Before copying, set aside the pictures; then restate exactly the lines from the one with "The width and" through the last line of the records.
-------- Entries provided --------
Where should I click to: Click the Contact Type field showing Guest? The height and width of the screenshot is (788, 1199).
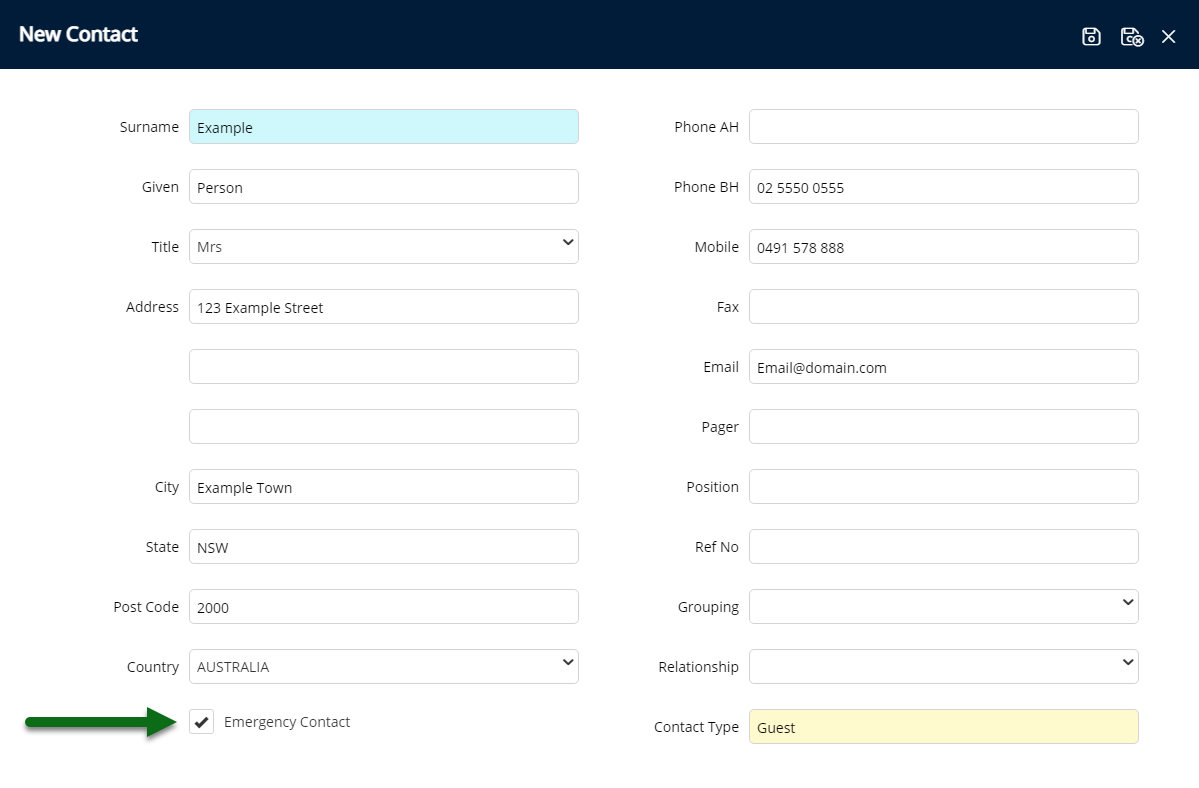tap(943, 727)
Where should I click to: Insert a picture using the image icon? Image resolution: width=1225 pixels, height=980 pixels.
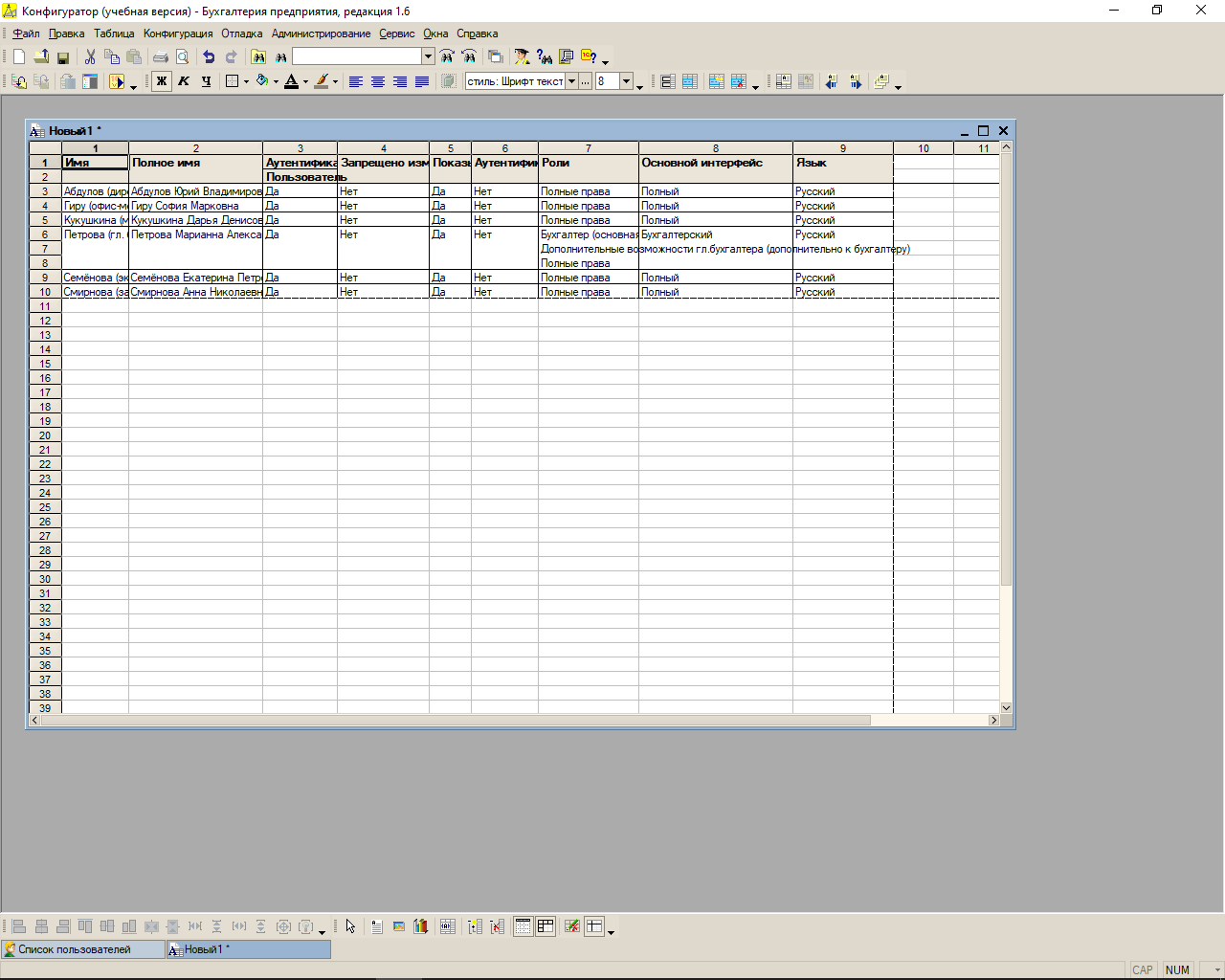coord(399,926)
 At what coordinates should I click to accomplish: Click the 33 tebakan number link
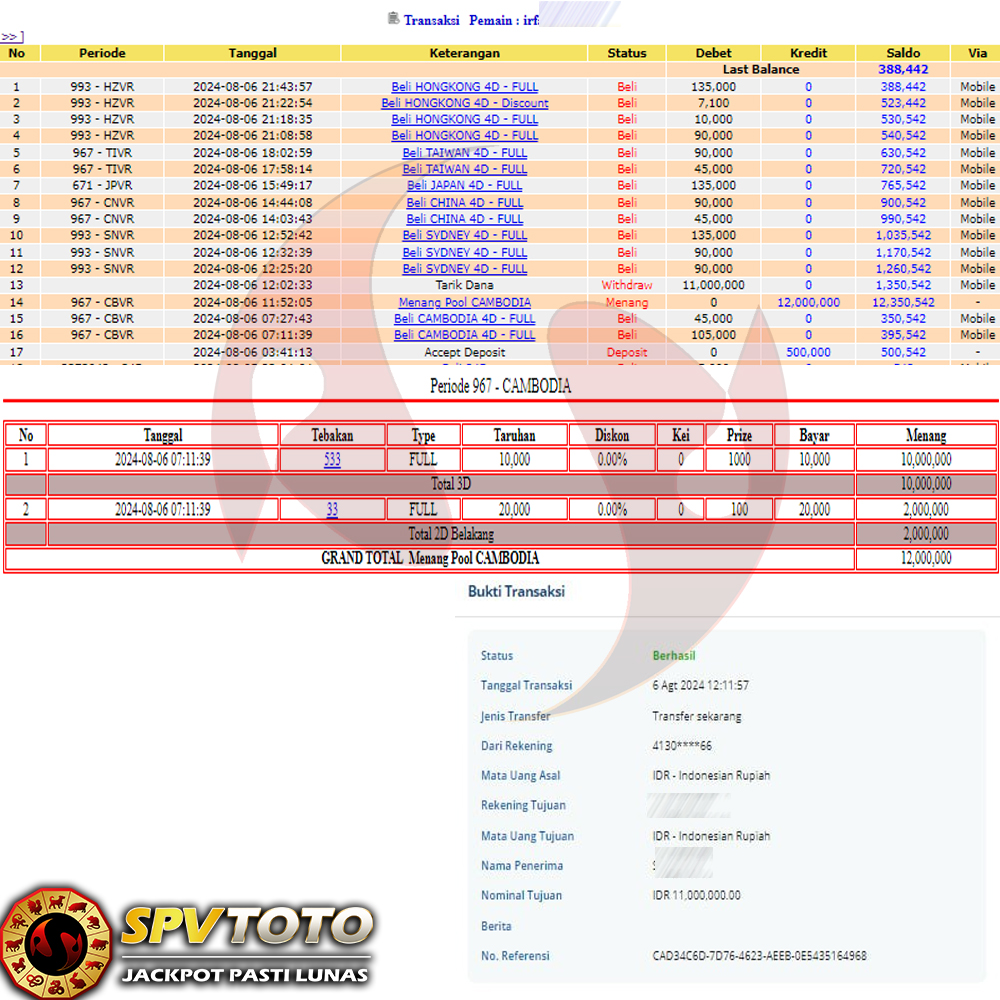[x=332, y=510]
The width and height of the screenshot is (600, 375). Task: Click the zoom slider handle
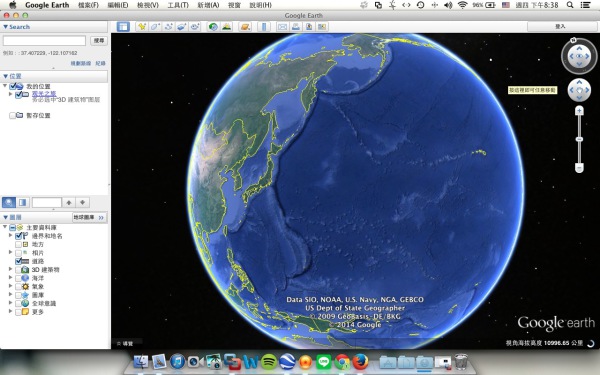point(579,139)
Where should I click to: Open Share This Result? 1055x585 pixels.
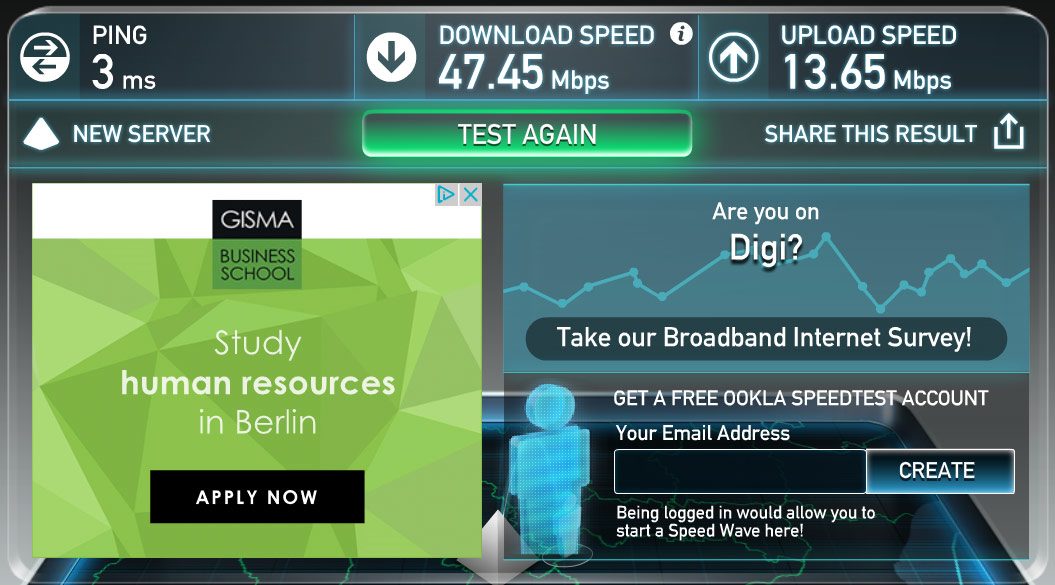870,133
--------
**Result of the task:**
The width and height of the screenshot is (600, 375). Task: Click the zoom slider handle
point(579,139)
Where should I click to: Open Share This Result? 1055x585 pixels.
870,133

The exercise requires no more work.